Leaving aside issues of cash and profitability, you can't really see how Motorola is any better off having been gobbled up by industry giant Google.
In fact, if anything the company's standing seems to have dropped since the $12.4bn buyout, and there still doesn't seem to be any kind of coherent strategy in place – or not to the extent that Google will tell us anyway.
But with the deal having finally been wrapped up in May, we're finally getting a hint of what Google has in mind for its new plaything, and the first step isn't a surprising one: cuts.
The New York Times is reporting that major restructuring will result in a full 20% of Motorola's workforce being shown the door, mainly in the US but also in Asia and India, while R&D spending cutbacks are also planned for Moto's Chicago, Sunnyvale and Beijing centres and a full third of the company's 94 offices worldwide are to close their doors.
This follows a 40% cull in the company's vice-presidents (surely one of the biggest cash drains in any large corporate business).
New Motorola boss Dennis Woodside says the streamlining is part of Moto's efforts to move away from entry-level devices and focus its efforts on “a few cellphones instead of dozens” – though whether that's a voluntary shift or the result of pressure from Google he doesn't say.
He did insist that Motorola remains and entirely separate entity that makes its own decisions, but while it's easy to say that on paper, Woodside's own past as a senior Google exec suggests there may be plenty of space between the lines here.

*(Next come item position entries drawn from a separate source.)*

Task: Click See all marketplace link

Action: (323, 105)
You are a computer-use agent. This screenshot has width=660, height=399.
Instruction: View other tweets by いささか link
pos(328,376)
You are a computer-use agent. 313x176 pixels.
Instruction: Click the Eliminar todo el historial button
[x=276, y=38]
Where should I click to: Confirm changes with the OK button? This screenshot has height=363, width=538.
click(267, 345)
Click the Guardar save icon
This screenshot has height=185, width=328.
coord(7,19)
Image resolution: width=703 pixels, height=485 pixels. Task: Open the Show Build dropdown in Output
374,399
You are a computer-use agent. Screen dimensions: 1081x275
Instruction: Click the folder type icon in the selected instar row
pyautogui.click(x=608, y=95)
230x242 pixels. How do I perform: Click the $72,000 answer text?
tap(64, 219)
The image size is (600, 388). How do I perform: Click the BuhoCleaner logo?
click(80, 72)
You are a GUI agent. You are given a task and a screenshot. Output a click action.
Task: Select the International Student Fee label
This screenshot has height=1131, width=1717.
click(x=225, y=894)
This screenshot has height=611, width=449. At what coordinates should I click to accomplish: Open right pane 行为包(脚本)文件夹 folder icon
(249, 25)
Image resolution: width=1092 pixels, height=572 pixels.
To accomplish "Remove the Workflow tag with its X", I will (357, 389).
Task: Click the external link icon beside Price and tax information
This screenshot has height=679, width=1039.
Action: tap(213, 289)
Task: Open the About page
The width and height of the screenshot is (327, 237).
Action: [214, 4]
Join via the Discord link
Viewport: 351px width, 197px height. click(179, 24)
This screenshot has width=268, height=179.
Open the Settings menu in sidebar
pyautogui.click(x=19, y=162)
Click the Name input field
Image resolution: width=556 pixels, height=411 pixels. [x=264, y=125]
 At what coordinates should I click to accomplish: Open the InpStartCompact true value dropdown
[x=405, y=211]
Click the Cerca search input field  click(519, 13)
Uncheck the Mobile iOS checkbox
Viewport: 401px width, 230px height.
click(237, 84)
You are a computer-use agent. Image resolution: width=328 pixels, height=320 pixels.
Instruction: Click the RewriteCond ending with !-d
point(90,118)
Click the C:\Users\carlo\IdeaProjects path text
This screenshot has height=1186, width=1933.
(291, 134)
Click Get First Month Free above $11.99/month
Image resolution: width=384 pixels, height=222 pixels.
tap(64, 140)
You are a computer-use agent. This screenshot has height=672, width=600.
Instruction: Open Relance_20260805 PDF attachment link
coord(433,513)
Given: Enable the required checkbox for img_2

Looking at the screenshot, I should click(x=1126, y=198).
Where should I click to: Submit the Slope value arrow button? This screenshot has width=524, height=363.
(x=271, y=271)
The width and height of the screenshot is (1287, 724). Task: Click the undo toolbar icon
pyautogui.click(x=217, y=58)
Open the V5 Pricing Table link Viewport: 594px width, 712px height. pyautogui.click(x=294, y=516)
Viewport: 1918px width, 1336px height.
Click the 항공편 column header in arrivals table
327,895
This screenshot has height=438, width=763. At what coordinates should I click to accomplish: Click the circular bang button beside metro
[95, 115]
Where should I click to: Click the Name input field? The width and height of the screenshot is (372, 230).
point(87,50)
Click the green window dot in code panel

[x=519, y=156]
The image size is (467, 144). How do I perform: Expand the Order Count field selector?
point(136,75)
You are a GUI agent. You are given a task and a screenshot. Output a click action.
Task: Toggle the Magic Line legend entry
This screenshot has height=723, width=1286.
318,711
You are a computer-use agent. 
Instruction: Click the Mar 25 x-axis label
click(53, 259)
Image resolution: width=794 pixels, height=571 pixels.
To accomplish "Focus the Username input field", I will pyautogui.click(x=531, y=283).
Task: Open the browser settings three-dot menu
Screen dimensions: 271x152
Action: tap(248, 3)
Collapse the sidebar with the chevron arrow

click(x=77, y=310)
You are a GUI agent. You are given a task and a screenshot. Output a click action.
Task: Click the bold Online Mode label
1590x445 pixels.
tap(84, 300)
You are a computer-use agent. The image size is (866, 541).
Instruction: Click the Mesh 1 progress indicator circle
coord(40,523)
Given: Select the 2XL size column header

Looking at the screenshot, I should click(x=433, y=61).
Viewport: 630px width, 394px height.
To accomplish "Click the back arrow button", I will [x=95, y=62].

It also means he probably has a better take than most on just why Google chose to buy Motorola in the first place, and he makes an interesting point on the subject:
“The Google business is built on a wired model, and as the world moves to a pretty much completely wireless model over time, it’s really going to be important for Google to understand everything about the mobile consumer.”
So will Moto's new strategy work? Time will tell. From LG to Nokia, and Sony to HTC, we've seen a good few of these “refocusing” efforts over the past couple of years – mainly because (just as is the case with Motorola) things haven't exactly been going swimmingly.
And what we've seen is that it doesn't actually matter all that much. Whether it's high-end powerhouses or cheap-as-chips bargain hunters you focus on, a truckload of models or just a few, it's the handsets themselves that count. If they're good, people will buy them – that's all there is to it. The rest is just PR posturing.